# PROBLEM DESCRIPTION
Below are the records; copy exactly the stretch from the line containing "This screenshot has width=700, height=524." through the line containing "You are a computer-use agent. This", both ends included, and nothing else.
----- RECORDED DATA -----
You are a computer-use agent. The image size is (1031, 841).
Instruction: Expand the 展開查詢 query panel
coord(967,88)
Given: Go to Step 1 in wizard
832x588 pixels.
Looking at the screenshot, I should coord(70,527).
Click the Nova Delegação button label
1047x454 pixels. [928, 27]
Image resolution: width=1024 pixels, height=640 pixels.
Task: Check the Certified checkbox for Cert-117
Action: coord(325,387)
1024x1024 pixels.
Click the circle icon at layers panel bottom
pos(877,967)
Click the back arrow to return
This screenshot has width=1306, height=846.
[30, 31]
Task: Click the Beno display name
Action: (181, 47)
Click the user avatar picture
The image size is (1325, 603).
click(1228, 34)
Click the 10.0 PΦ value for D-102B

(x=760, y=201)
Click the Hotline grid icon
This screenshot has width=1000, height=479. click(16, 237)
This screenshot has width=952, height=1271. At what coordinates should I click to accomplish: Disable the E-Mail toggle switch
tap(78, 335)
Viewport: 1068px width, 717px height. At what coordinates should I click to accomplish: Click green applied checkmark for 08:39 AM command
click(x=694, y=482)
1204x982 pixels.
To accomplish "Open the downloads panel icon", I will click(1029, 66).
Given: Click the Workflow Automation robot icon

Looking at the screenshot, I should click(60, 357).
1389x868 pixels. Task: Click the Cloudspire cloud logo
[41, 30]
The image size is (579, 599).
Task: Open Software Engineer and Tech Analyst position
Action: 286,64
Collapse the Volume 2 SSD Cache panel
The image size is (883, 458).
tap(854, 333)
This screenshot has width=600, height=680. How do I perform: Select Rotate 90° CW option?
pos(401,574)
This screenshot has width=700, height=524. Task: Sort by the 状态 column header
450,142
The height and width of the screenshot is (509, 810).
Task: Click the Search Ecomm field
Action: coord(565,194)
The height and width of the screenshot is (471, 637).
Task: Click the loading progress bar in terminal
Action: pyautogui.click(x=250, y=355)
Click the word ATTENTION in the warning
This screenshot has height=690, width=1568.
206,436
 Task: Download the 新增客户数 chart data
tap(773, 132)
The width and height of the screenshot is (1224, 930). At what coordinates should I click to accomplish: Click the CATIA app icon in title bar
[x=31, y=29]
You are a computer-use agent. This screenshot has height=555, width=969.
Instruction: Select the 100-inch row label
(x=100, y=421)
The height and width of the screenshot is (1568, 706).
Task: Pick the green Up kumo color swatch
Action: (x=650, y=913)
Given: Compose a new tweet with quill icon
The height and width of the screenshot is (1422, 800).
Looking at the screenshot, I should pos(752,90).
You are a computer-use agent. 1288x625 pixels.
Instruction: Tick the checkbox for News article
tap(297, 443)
-----
# OUTPUT OF THE EXERCISE
This screenshot has width=700, height=524. Task: Sort by the 状态 column header
450,142
The height and width of the screenshot is (509, 810).
Task: Click the Search Ecomm field
Action: coord(565,194)
The height and width of the screenshot is (471, 637).
Task: Click the loading progress bar in terminal
Action: pyautogui.click(x=250, y=355)
Click the word ATTENTION in the warning
This screenshot has height=690, width=1568.
206,436
 Task: Download the 新增客户数 chart data
tap(773, 132)
The width and height of the screenshot is (1224, 930). At what coordinates should I click to accomplish: Click the CATIA app icon in title bar
[x=31, y=29]
You are a computer-use agent. This screenshot has height=555, width=969.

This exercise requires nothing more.